- Opening Delimiter -

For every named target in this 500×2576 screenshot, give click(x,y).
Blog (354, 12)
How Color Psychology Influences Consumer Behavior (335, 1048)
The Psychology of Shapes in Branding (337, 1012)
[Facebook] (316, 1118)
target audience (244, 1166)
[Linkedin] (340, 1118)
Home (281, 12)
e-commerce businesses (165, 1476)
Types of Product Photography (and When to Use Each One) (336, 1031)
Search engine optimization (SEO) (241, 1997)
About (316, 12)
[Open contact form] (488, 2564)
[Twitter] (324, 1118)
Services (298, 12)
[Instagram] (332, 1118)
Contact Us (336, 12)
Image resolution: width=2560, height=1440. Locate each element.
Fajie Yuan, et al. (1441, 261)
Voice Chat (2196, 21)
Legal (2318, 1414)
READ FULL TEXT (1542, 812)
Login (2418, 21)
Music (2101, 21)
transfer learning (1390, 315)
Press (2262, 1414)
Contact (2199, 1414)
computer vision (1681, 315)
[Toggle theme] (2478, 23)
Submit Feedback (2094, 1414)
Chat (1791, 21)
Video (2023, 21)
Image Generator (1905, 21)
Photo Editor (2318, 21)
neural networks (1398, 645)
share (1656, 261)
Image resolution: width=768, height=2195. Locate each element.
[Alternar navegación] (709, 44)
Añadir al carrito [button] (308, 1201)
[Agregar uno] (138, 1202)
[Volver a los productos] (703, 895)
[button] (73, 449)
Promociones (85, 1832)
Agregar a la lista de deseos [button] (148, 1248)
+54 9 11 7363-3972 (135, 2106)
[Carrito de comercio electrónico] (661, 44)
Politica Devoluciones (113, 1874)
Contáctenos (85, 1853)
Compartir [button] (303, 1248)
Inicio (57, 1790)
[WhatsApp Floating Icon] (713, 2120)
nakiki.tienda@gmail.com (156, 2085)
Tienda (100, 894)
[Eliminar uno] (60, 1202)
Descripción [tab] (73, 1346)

- Closing Delimiter -

→ **TASK PROMPT**:
Please set down the whole listing above without altering a single line.

→ **RESPONSE TO THE EXERCISE**:
For every named target in this 500×2576 screenshot, give click(x,y).
Blog (354, 12)
How Color Psychology Influences Consumer Behavior (335, 1048)
The Psychology of Shapes in Branding (337, 1012)
[Facebook] (316, 1118)
target audience (244, 1166)
[Linkedin] (340, 1118)
Home (281, 12)
e-commerce businesses (165, 1476)
Types of Product Photography (and When to Use Each One) (336, 1031)
Search engine optimization (SEO) (241, 1997)
About (316, 12)
[Open contact form] (488, 2564)
[Twitter] (324, 1118)
Services (298, 12)
[Instagram] (332, 1118)
Contact Us (336, 12)
Image resolution: width=2560, height=1440. Locate each element.
Fajie Yuan, et al. (1441, 261)
Voice Chat (2196, 21)
Legal (2318, 1414)
READ FULL TEXT (1542, 812)
Login (2418, 21)
Music (2101, 21)
transfer learning (1390, 315)
Press (2262, 1414)
Contact (2199, 1414)
computer vision (1681, 315)
[Toggle theme] (2478, 23)
Submit Feedback (2094, 1414)
Chat (1791, 21)
Video (2023, 21)
Image Generator (1905, 21)
Photo Editor (2318, 21)
neural networks (1398, 645)
share (1656, 261)
Image resolution: width=768, height=2195. Locate each element.
[Alternar navegación] (709, 44)
Añadir al carrito [button] (308, 1201)
[Agregar uno] (138, 1202)
[Volver a los productos] (703, 895)
[button] (73, 449)
Promociones (85, 1832)
Agregar a la lista de deseos [button] (148, 1248)
+54 9 11 7363-3972 (135, 2106)
[Carrito de comercio electrónico] (661, 44)
Politica Devoluciones (113, 1874)
Contáctenos (85, 1853)
Compartir [button] (303, 1248)
Inicio (57, 1790)
[WhatsApp Floating Icon] (713, 2120)
nakiki.tienda@gmail.com (156, 2085)
Tienda (100, 894)
[Eliminar uno] (60, 1202)
Descripción [tab] (73, 1346)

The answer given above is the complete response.